▸ Task description
Please write out every one of the items below word for word, keeping each line unchanged.

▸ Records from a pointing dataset

————————

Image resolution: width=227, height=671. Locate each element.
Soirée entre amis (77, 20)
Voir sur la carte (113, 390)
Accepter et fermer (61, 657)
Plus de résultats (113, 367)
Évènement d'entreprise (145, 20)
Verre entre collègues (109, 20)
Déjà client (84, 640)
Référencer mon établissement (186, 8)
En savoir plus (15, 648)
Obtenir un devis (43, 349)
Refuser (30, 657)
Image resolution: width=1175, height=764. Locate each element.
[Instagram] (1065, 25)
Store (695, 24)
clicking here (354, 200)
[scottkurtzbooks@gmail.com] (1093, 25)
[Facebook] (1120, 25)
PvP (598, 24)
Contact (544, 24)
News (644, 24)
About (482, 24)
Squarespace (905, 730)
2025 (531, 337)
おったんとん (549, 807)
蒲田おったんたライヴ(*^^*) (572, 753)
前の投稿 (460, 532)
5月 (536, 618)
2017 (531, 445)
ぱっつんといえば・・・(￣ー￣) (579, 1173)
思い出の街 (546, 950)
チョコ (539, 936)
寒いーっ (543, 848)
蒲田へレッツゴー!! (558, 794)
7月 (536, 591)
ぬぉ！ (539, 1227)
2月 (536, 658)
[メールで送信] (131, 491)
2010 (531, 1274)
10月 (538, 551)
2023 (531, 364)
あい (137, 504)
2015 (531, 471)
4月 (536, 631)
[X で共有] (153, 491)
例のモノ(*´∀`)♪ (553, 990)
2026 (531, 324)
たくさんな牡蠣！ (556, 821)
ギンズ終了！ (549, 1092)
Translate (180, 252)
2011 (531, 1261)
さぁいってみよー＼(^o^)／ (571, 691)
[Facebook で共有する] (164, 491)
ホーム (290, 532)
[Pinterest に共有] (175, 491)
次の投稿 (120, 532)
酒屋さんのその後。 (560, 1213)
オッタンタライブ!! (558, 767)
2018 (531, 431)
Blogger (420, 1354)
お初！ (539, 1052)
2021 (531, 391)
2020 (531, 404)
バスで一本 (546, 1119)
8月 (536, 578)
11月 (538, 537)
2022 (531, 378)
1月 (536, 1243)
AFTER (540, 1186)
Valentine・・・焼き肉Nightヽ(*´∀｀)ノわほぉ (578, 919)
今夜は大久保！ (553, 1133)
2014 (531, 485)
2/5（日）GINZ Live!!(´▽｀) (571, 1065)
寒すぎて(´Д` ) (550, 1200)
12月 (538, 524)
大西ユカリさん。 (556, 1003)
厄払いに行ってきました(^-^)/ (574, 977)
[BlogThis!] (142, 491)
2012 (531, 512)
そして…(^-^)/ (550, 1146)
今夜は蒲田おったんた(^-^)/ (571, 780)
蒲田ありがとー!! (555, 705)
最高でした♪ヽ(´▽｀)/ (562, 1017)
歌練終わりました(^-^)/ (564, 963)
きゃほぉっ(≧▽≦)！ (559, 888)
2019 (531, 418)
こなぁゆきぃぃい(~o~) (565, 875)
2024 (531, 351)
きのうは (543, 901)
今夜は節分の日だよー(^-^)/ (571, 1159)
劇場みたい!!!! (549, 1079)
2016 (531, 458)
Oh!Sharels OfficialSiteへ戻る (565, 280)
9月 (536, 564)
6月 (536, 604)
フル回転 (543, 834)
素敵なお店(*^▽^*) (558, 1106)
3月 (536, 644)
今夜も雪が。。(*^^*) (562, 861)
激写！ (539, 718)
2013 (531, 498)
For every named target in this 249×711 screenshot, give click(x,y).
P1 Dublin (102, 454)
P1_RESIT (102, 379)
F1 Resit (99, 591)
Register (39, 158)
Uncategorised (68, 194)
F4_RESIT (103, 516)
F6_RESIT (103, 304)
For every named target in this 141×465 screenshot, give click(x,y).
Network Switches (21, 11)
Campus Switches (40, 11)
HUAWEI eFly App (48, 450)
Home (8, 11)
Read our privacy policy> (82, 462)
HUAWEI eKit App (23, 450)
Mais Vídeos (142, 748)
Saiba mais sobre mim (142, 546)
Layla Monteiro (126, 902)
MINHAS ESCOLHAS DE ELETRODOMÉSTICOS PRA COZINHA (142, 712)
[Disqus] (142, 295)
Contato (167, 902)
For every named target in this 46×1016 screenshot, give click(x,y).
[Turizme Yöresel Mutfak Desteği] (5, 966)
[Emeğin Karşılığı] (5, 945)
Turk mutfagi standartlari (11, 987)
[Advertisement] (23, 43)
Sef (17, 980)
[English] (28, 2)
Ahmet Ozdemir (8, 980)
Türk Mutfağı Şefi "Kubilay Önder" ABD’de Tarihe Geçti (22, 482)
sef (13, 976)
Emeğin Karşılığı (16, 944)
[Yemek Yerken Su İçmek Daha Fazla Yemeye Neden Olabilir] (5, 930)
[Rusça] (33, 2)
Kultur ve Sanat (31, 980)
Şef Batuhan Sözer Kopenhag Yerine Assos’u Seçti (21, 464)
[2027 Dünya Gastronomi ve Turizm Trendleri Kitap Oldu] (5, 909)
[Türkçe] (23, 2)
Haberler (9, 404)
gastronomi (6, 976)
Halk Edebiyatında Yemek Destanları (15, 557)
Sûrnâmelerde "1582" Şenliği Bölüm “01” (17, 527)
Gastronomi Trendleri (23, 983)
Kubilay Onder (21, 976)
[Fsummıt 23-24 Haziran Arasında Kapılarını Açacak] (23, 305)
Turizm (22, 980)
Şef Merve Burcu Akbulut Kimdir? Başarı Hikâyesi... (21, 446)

————————

▸ Exercise solution
Image resolution: width=227, height=671. Locate each element.
Soirée entre amis (77, 20)
Voir sur la carte (113, 390)
Accepter et fermer (61, 657)
Plus de résultats (113, 367)
Évènement d'entreprise (145, 20)
Verre entre collègues (109, 20)
Déjà client (84, 640)
Référencer mon établissement (186, 8)
En savoir plus (15, 648)
Obtenir un devis (43, 349)
Refuser (30, 657)
Image resolution: width=1175, height=764. Locate each element.
[Instagram] (1065, 25)
Store (695, 24)
clicking here (354, 200)
[scottkurtzbooks@gmail.com] (1093, 25)
[Facebook] (1120, 25)
PvP (598, 24)
Contact (544, 24)
News (644, 24)
About (482, 24)
Squarespace (905, 730)
2025 (531, 337)
おったんとん (549, 807)
蒲田おったんたライヴ(*^^*) (572, 753)
前の投稿 (460, 532)
5月 (536, 618)
2017 (531, 445)
ぱっつんといえば・・・(￣ー￣) (579, 1173)
思い出の街 (546, 950)
チョコ (539, 936)
寒いーっ (543, 848)
蒲田へレッツゴー!! (558, 794)
7月 (536, 591)
ぬぉ！ (539, 1227)
2月 (536, 658)
[メールで送信] (131, 491)
2010 (531, 1274)
10月 (538, 551)
2023 (531, 364)
あい (137, 504)
2015 (531, 471)
4月 (536, 631)
[X で共有] (153, 491)
例のモノ(*´∀`)♪ (553, 990)
2026 (531, 324)
たくさんな牡蠣！ (556, 821)
ギンズ終了！ (549, 1092)
Translate (180, 252)
2011 (531, 1261)
さぁいってみよー＼(^o^)／ (571, 691)
[Facebook で共有する] (164, 491)
ホーム (290, 532)
[Pinterest に共有] (175, 491)
次の投稿 (120, 532)
酒屋さんのその後。 (560, 1213)
オッタンタライブ!! (558, 767)
2018 (531, 431)
Blogger (420, 1354)
お初！ (539, 1052)
2021 (531, 391)
2020 (531, 404)
バスで一本 (546, 1119)
8月 (536, 578)
11月 (538, 537)
2022 (531, 378)
1月 (536, 1243)
AFTER (540, 1186)
Valentine・・・焼き肉Nightヽ(*´∀｀)ノわほぉ (578, 919)
今夜は大久保！ (553, 1133)
2014 (531, 485)
2/5（日）GINZ Live!!(´▽｀) (571, 1065)
寒すぎて(´Д` ) (550, 1200)
12月 (538, 524)
大西ユカリさん。 (556, 1003)
厄払いに行ってきました(^-^)/ (574, 977)
[BlogThis!] (142, 491)
2012 (531, 512)
そして…(^-^)/ (550, 1146)
今夜は蒲田おったんた(^-^)/ (571, 780)
蒲田ありがとー!! (555, 705)
最高でした♪ヽ(´▽｀)/ (562, 1017)
歌練終わりました(^-^)/ (564, 963)
きゃほぉっ(≧▽≦)！ (559, 888)
2019 (531, 418)
こなぁゆきぃぃい(~o~) (565, 875)
2024 (531, 351)
きのうは (543, 901)
今夜は節分の日だよー(^-^)/ (571, 1159)
劇場みたい!!!! (549, 1079)
2016 (531, 458)
Oh!Sharels OfficialSiteへ戻る (565, 280)
9月 (536, 564)
6月 (536, 604)
フル回転 (543, 834)
素敵なお店(*^▽^*) (558, 1106)
3月 (536, 644)
今夜も雪が。。(*^^*) (562, 861)
激写！ (539, 718)
2013 (531, 498)
For every named target in this 249×711 screenshot, give click(x,y).
P1 Dublin (102, 454)
P1_RESIT (102, 379)
F1 Resit (99, 591)
Register (39, 158)
Uncategorised (68, 194)
F4_RESIT (103, 516)
F6_RESIT (103, 304)
For every named target in this 141×465 screenshot, give click(x,y).
Network Switches (21, 11)
Campus Switches (40, 11)
HUAWEI eFly App (48, 450)
Home (8, 11)
Read our privacy policy> (82, 462)
HUAWEI eKit App (23, 450)
Mais Vídeos (142, 748)
Saiba mais sobre mim (142, 546)
Layla Monteiro (126, 902)
MINHAS ESCOLHAS DE ELETRODOMÉSTICOS PRA COZINHA (142, 712)
[Disqus] (142, 295)
Contato (167, 902)
For every named target in this 46×1016 screenshot, give click(x,y).
[Turizme Yöresel Mutfak Desteği] (5, 966)
[Emeğin Karşılığı] (5, 945)
Turk mutfagi standartlari (11, 987)
[Advertisement] (23, 43)
Sef (17, 980)
[English] (28, 2)
Ahmet Ozdemir (8, 980)
Türk Mutfağı Şefi "Kubilay Önder" ABD’de Tarihe Geçti (22, 482)
sef (13, 976)
Emeğin Karşılığı (16, 944)
[Yemek Yerken Su İçmek Daha Fazla Yemeye Neden Olabilir] (5, 930)
[Rusça] (33, 2)
Kultur ve Sanat (31, 980)
Şef Batuhan Sözer Kopenhag Yerine Assos’u Seçti (21, 464)
[2027 Dünya Gastronomi ve Turizm Trendleri Kitap Oldu] (5, 909)
[Türkçe] (23, 2)
Haberler (9, 404)
gastronomi (6, 976)
Halk Edebiyatında Yemek Destanları (15, 557)
Sûrnâmelerde "1582" Şenliği Bölüm “01” (17, 527)
Gastronomi Trendleri (23, 983)
Kubilay Onder (21, 976)
[Fsummıt 23-24 Haziran Arasında Kapılarını Açacak] (23, 305)
Turizm (22, 980)
Şef Merve Burcu Akbulut Kimdir? Başarı Hikâyesi... (21, 446)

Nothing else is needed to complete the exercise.